A bile salt (BS)-stabilized water/oil interface is a prerequisite for the pancreas lipase (PL) mediated hydrolyzation of triacylglycerol. Previous fat digestion research mainly focused on direct lipase inhibition by bioactive substances while ignoring the destructive role of these substances on BS-stabilized lipid emulsions. Here, we showed that polysaccharides (LP) weakly suppressed PL but destroyed BS-stabilized emulsions and thus inhibited free fatty acid (FFA) release. Physicochemical analysis showed that LP actions toward emulsion stability were mainly due to endogenous minerals (28%) in LP which affected aggregation and amphiphilic properties of BS-polysaccharide composites. This was evidenced by high wettability and low interfacial tension in demineralized polysaccharide and BS composites, with three phase contact angles which were identified as 80.4° and 95.6° as well as interfacial tensions as 9.26 and 9.37 mN/m, respectively. However, the low wettability, which was detected as 76.2° and 78.6° as well as high interfacial tension as 10.77 and 11.02 mN/m, respectively, was only observed in mineral-containing polysaccharides and BS composites. Further investigations showed that interactions with mineral-containing polysaccharides occupied hydrophobic sites in BS thereby elevating composite hydrophilicity.
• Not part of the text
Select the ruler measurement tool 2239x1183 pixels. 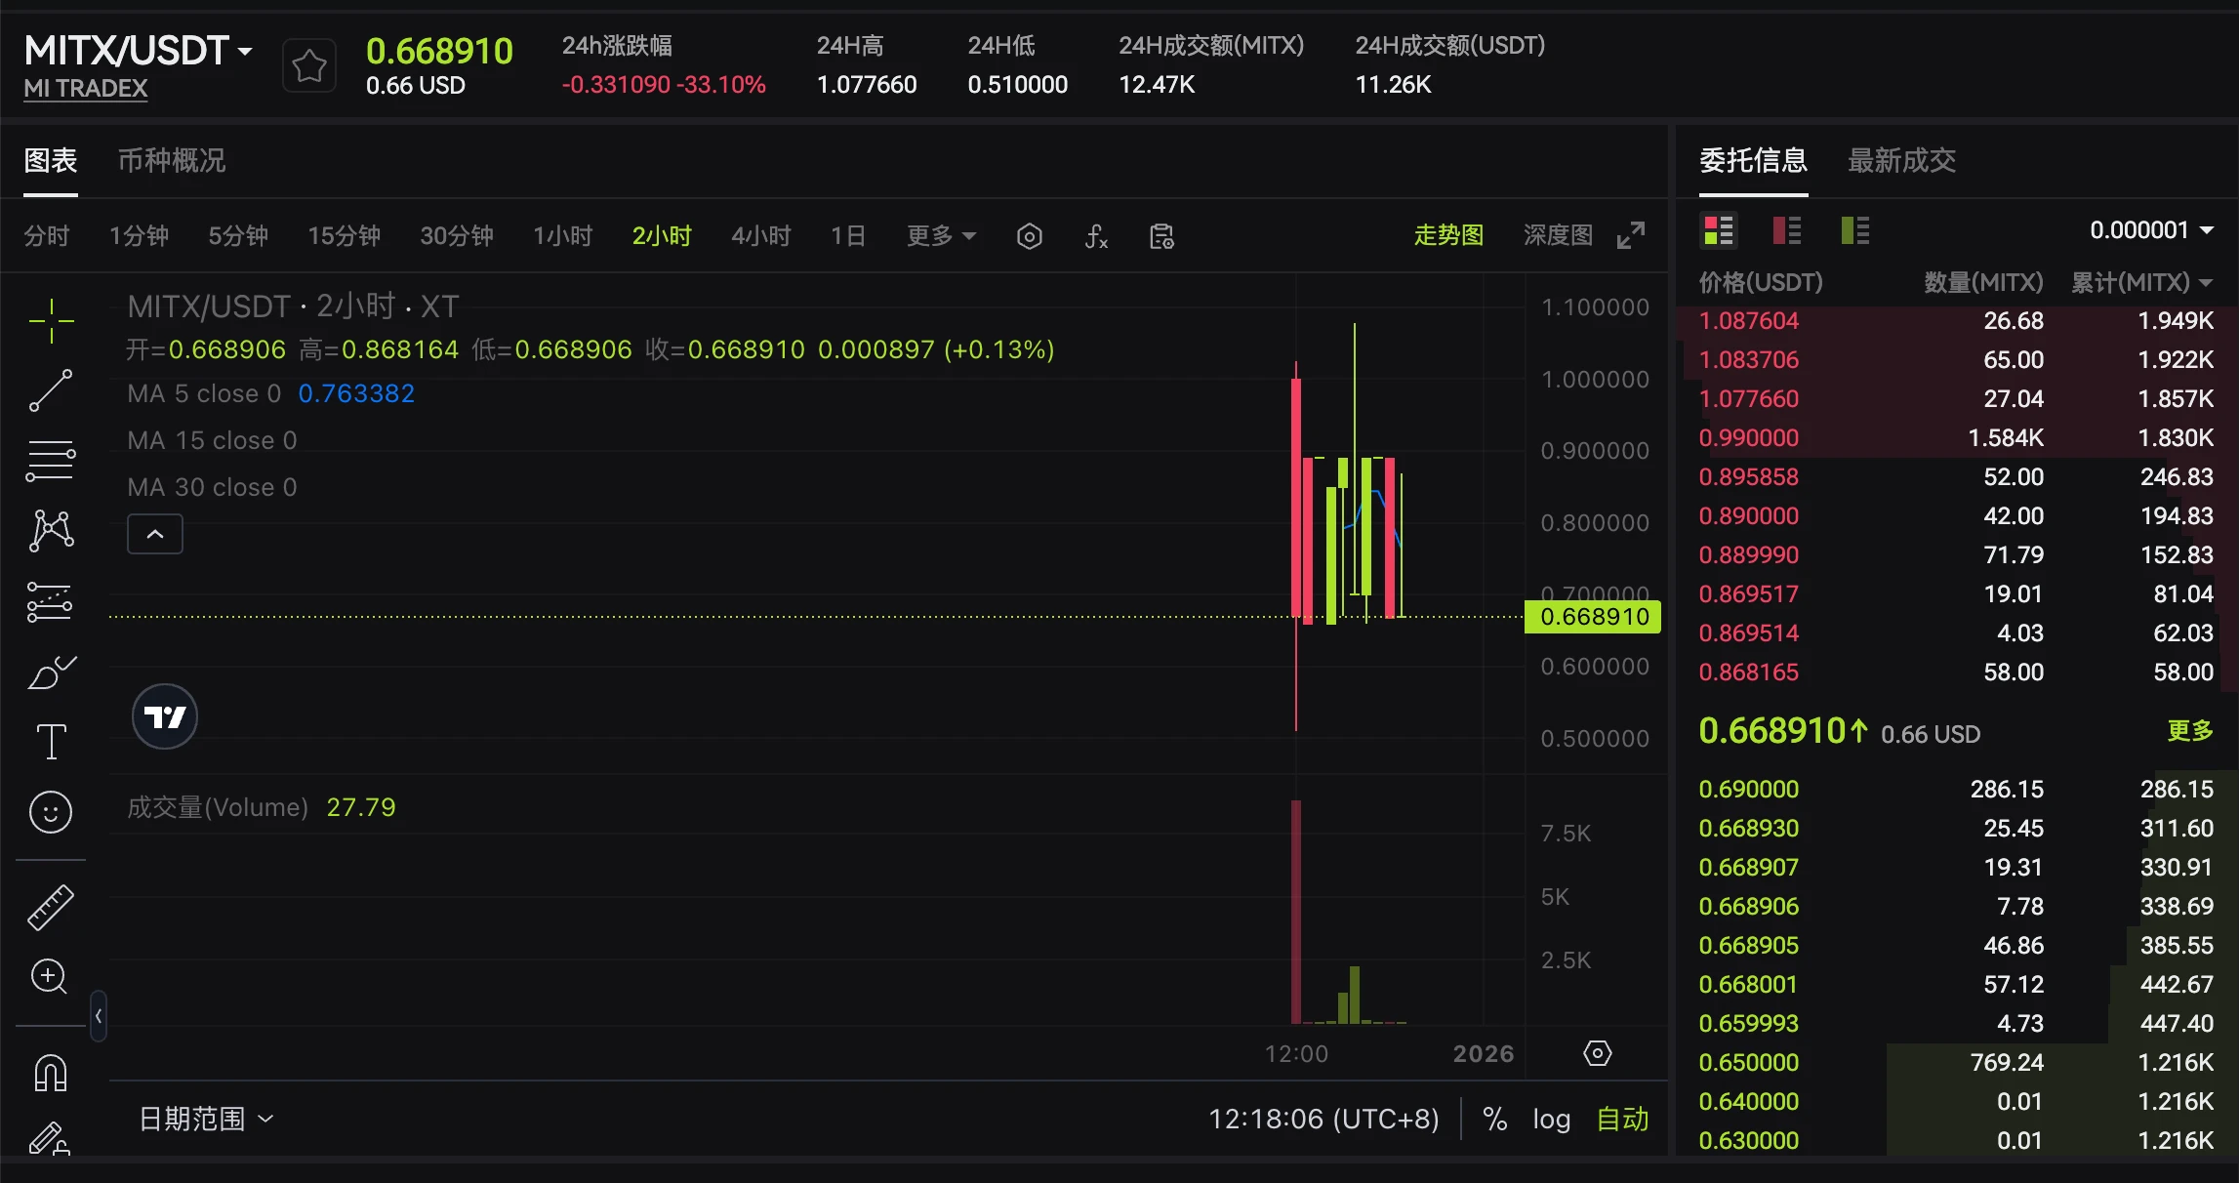point(51,907)
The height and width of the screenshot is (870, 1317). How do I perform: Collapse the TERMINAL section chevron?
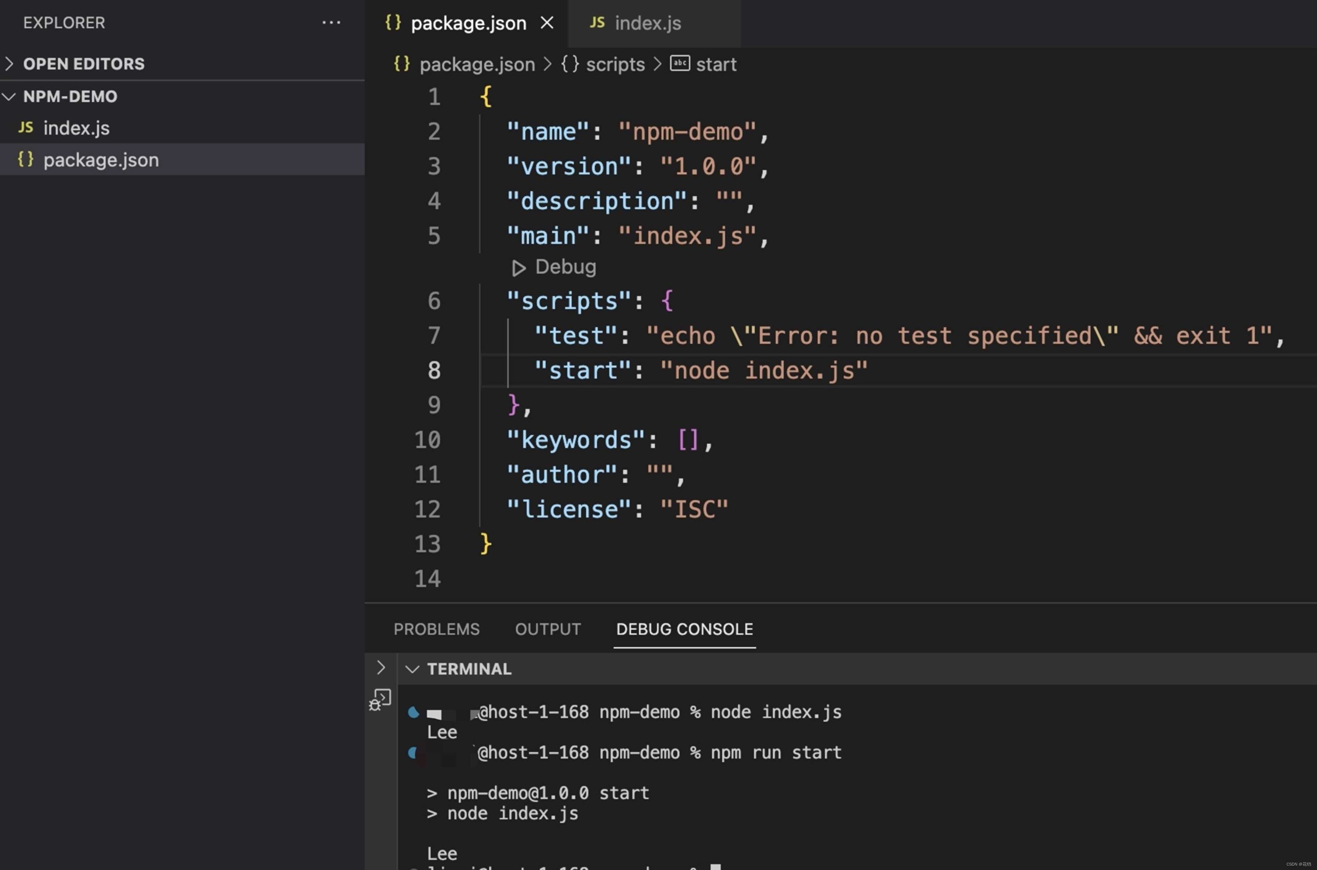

These findings provided novel insights into the effects of plant-sourced polysaccharides on fat digestion from an interface chemistry perspective, and in particular, they deepened our understanding of polysaccharide interactions with intestine-secreted lipid digestants.
The first author of this paper is Zhang Na, a master student at the College of Biological Sciences and Biotechnology of BFU with Professor Fan Junfeng as the corresponding author and Professors Han Xue, Yu Rumeng, Tang Xiaomin, Zhang Bo, Yin Xiaoyu and Zhang Bolin as the co-authors.